* [Provided text]:
As we live and work in W. Africa, our primary source of "news" in our home country is via the internet... and frankly, I'm saddened that most of what I see in news headlines reflects an ungrateful, egotistical and arrogant attitude: grasping to keep what the US defines as "ours" and "our entitlement because we've worked for it" and selective blindness towards the rest of the world and the immense suffering all around us.

Sadly, most Americans... most westerners... are spoiled and we do not even know it. We fuss over what we don't have but think we should possess. We make decisions that allow our own continued hoarding as we fear for the future while others go without today, while others die with nothing, without Jesus, and we could have chosen to give... to share...

We complain about budget deficits and political manuvering, seeking to protect our own interests and forget that what God defines as pure and undefiled religion has absolutely nothing to do with balanced budgets, secure stocks and a nice-sized nest egg for retirement someday.

And I am convinced... by God's grace, in His wisdom and with His discernment, the thankfulness I profess each Monday needs to be more fully, more accurately, more vibrantly, more sacrificially translated.

True thankfulness will forfeit earthly comfort and security for radical obedience, sacrificial caring that costs while carving our hearts into Christ-likeness...

this week's gratitude list:
(#'s 1431 - 1460)

breakfast with a talkative little girl

Target-type store come to Niamey

conviction of sin, forgiveness from God

prayers of forgiveness

nights of sleep without waking

watching my niece catch the ball with her uncle's glove... and he was the batter!

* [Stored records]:

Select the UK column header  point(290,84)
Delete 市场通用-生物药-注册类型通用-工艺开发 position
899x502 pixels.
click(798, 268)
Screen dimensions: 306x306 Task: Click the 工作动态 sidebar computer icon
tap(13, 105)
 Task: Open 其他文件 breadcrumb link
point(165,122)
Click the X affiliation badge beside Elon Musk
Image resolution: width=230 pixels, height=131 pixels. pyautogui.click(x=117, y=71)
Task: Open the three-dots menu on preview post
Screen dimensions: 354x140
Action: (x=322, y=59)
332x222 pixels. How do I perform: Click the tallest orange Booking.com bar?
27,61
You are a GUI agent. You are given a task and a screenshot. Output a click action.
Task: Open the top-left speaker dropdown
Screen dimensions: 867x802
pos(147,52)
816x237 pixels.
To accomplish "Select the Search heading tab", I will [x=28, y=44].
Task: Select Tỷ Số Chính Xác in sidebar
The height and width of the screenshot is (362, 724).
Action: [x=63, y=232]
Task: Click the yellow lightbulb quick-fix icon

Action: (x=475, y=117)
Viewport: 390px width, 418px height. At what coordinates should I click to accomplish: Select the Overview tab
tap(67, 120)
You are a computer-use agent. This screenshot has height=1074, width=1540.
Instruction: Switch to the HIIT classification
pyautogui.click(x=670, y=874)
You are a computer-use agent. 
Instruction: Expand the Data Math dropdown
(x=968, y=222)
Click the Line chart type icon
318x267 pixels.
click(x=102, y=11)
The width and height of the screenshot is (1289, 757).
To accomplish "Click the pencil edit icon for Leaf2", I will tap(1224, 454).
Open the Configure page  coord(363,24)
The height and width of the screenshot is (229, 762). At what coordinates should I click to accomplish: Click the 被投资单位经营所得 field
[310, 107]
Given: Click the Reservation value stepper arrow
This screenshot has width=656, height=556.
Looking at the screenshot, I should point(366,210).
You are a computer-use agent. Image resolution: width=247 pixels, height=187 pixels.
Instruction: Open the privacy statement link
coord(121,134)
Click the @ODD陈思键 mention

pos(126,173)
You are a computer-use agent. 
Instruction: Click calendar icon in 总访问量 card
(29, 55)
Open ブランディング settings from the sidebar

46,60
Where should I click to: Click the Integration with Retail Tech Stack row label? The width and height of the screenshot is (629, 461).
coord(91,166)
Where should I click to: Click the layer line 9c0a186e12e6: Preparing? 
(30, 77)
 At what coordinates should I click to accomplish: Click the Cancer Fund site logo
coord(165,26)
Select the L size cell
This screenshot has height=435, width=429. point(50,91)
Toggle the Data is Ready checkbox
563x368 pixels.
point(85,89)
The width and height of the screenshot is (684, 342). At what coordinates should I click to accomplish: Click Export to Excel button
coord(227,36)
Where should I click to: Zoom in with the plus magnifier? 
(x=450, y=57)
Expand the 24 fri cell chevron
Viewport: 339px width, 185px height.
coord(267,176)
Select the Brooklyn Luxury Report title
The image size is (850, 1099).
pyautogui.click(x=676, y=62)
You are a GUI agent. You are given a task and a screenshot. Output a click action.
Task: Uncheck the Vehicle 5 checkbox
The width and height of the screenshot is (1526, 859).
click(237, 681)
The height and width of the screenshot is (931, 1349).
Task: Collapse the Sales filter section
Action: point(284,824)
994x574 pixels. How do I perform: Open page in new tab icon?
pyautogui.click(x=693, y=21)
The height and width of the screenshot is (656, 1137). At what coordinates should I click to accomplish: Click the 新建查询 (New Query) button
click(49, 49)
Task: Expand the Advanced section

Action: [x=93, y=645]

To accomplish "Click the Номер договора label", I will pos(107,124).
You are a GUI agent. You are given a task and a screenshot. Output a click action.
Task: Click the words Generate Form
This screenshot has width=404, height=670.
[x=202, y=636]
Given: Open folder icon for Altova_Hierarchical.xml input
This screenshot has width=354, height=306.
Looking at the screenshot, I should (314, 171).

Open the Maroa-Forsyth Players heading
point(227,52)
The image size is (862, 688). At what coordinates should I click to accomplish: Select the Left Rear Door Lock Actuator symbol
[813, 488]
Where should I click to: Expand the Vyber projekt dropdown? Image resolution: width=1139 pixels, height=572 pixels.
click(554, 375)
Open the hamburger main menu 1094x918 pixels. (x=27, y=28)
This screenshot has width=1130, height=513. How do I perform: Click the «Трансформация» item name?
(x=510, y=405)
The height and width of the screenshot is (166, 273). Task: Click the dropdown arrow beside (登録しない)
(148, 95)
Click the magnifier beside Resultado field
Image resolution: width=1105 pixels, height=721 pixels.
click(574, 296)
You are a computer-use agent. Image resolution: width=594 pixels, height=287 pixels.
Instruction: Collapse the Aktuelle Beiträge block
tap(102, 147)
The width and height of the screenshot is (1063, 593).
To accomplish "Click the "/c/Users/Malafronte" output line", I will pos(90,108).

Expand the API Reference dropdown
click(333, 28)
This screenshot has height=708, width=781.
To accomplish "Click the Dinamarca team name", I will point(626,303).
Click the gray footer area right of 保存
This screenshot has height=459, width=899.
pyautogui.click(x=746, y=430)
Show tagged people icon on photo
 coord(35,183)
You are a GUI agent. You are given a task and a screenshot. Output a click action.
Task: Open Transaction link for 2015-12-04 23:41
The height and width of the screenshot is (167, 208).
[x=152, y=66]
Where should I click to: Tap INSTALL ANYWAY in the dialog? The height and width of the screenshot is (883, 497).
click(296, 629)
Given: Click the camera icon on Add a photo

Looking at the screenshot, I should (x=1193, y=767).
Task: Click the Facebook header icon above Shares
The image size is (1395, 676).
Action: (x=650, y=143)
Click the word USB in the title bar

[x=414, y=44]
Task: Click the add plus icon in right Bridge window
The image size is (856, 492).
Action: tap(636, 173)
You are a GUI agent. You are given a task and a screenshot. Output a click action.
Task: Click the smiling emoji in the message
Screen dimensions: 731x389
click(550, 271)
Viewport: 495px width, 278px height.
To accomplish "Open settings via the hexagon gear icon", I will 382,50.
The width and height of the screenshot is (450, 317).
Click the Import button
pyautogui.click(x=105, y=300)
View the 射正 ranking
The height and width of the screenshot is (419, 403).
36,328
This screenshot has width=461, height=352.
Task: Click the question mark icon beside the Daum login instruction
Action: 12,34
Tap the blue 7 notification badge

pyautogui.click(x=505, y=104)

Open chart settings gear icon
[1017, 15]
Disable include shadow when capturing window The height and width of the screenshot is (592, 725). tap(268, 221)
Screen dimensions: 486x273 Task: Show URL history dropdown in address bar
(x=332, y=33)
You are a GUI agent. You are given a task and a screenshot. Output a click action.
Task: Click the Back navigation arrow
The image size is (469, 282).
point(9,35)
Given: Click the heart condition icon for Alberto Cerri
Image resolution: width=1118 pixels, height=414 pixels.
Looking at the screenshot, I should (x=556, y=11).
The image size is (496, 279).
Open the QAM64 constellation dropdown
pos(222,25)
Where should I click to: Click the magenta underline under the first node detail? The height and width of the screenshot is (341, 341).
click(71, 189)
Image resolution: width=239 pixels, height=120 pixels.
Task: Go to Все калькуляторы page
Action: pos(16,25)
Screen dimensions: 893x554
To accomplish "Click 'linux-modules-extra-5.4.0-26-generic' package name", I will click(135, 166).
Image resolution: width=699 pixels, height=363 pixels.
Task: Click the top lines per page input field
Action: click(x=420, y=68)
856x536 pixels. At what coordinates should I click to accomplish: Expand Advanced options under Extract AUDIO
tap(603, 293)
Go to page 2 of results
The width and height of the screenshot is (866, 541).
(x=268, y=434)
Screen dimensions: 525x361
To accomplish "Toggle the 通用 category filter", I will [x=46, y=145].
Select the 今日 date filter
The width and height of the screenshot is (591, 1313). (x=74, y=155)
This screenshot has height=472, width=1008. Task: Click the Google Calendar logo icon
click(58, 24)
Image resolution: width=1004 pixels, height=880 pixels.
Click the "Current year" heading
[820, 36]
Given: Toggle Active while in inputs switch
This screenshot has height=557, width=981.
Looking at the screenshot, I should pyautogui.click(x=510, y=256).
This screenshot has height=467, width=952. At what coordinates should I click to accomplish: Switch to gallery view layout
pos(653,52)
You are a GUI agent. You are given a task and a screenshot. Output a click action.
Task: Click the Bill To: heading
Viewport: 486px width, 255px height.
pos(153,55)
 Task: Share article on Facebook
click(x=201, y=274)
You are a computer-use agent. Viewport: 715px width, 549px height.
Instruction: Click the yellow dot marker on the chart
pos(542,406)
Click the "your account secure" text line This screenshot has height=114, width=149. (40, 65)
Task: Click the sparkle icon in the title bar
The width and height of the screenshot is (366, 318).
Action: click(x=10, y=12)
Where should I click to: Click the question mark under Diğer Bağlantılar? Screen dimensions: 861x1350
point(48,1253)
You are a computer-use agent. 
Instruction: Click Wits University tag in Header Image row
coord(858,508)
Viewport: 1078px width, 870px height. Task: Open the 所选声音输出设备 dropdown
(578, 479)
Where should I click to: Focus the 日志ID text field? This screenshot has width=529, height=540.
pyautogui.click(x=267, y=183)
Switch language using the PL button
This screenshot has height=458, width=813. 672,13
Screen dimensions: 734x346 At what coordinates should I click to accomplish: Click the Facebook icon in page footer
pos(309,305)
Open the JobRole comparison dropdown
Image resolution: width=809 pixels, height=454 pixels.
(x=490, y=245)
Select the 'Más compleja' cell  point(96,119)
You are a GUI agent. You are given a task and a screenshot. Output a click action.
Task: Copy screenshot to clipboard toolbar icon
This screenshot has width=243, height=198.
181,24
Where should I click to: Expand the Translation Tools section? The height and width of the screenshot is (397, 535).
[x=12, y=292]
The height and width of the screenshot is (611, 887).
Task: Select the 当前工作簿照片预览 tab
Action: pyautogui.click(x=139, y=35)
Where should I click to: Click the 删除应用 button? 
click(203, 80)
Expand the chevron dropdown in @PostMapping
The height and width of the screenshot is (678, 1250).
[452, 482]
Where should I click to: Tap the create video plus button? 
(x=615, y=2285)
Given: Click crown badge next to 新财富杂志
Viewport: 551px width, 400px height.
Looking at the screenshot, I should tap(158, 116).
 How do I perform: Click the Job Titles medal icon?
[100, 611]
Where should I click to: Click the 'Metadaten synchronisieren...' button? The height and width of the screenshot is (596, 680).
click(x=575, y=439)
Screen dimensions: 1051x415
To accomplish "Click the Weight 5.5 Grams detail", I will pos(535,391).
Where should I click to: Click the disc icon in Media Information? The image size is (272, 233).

* [Instructions for the task]:
Answer these questions from the post on thankfulness:
(a) In what region does the writer live and work?
(b) What numbers does this week's gratitude list cover?
(c) What kind of store is listed as having come to Niamey?

* [Answer box]:
(a) W. Africa
(b) 1431 - 1460
(c) A Target-type store